**Job**
Convert the records into a two-column CSV with the headers instruction and action, one row per record. Begin at the start of the records and stop after the line that has "click(x=158, y=69)", putting each record's text and its answer in separate quoted fields and replacing line breaks with spaces.

**Supplied records**
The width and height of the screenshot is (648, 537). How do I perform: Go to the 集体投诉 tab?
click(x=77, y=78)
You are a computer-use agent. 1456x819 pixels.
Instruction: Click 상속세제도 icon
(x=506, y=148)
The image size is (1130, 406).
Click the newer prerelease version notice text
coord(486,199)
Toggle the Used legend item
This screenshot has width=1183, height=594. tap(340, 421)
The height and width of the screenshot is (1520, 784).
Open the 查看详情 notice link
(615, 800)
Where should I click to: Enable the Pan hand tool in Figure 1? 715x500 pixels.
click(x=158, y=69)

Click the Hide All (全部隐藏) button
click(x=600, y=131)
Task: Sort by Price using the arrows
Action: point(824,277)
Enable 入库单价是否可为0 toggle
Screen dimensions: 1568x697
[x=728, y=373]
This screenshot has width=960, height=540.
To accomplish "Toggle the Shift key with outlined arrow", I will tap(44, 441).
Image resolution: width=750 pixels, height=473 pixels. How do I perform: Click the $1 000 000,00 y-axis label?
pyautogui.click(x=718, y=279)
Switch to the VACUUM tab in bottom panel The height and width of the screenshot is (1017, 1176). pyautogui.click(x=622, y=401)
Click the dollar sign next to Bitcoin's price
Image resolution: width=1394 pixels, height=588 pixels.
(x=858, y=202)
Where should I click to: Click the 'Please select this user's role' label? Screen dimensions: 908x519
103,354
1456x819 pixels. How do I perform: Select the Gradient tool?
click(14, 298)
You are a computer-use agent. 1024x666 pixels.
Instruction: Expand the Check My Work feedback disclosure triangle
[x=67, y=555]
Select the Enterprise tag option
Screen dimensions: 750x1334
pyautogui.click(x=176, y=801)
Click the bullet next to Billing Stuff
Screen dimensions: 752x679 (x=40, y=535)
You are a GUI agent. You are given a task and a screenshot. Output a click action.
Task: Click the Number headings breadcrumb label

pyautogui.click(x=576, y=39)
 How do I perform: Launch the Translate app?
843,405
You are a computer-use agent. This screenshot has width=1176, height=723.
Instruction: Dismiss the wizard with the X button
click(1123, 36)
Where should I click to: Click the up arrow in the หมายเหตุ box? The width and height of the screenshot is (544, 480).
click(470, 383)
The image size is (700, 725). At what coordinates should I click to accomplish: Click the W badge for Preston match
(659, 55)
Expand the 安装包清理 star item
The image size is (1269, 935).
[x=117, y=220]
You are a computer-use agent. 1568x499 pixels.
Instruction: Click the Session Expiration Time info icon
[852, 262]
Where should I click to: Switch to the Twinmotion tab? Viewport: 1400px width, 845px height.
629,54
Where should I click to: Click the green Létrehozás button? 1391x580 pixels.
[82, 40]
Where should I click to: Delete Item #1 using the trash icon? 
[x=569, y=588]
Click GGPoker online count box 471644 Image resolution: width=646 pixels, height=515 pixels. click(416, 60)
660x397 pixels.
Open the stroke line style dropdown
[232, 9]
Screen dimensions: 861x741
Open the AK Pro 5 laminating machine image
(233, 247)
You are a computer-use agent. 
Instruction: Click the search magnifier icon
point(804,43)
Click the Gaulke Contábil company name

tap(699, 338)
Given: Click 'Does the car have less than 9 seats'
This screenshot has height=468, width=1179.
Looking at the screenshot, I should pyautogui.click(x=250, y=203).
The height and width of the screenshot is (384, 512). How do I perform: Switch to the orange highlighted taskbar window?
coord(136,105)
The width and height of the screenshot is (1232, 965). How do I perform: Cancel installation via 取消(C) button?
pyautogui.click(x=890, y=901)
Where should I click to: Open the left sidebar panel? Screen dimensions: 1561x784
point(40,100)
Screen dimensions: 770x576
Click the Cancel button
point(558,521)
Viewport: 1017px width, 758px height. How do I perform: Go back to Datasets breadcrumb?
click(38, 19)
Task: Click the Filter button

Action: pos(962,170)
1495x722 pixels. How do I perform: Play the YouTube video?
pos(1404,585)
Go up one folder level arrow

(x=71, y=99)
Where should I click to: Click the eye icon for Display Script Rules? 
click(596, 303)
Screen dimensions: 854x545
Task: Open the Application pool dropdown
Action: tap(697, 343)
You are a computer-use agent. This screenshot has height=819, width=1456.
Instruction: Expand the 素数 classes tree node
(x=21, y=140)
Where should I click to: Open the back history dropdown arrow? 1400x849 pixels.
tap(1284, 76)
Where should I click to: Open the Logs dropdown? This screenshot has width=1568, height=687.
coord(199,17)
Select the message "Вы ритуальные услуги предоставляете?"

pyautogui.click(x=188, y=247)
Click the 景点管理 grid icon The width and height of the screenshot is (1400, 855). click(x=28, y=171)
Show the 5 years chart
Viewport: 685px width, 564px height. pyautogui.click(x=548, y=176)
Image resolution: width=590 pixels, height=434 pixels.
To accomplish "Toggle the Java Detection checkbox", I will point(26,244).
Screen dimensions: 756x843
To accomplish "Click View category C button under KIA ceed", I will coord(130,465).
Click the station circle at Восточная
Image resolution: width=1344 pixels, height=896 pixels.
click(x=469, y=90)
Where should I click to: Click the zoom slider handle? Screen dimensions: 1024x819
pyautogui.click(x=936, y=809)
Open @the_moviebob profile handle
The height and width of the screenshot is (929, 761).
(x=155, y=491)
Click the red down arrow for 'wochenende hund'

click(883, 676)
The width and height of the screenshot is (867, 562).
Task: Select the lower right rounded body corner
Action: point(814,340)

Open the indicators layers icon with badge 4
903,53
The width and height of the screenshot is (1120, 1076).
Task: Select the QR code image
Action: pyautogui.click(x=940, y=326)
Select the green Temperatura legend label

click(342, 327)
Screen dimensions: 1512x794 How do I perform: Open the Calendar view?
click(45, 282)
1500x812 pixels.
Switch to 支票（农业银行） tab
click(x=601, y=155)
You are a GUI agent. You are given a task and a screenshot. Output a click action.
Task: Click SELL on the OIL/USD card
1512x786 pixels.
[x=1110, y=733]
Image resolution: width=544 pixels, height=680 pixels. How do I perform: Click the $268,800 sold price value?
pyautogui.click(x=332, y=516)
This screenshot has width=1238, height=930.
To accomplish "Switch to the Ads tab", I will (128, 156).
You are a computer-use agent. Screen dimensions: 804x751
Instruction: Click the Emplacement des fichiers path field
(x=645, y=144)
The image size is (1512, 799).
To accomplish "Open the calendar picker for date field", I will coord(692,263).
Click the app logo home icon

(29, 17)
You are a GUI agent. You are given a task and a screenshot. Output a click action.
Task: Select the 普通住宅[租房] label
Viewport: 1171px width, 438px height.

**Solution for this exercise**
instruction,action
"The width and height of the screenshot is (648, 537). How do I perform: Go to the 集体投诉 tab?","click(x=77, y=78)"
"You are a computer-use agent. 1456x819 pixels. Instruction: Click 상속세제도 icon","(x=506, y=148)"
"The image size is (1130, 406). Click the newer prerelease version notice text","coord(486,199)"
"Toggle the Used legend item","This screenshot has width=1183, height=594. tap(340, 421)"
"The height and width of the screenshot is (1520, 784). Open the 查看详情 notice link","(615, 800)"
"Where should I click to: Enable the Pan hand tool in Figure 1? 715x500 pixels.","click(x=158, y=69)"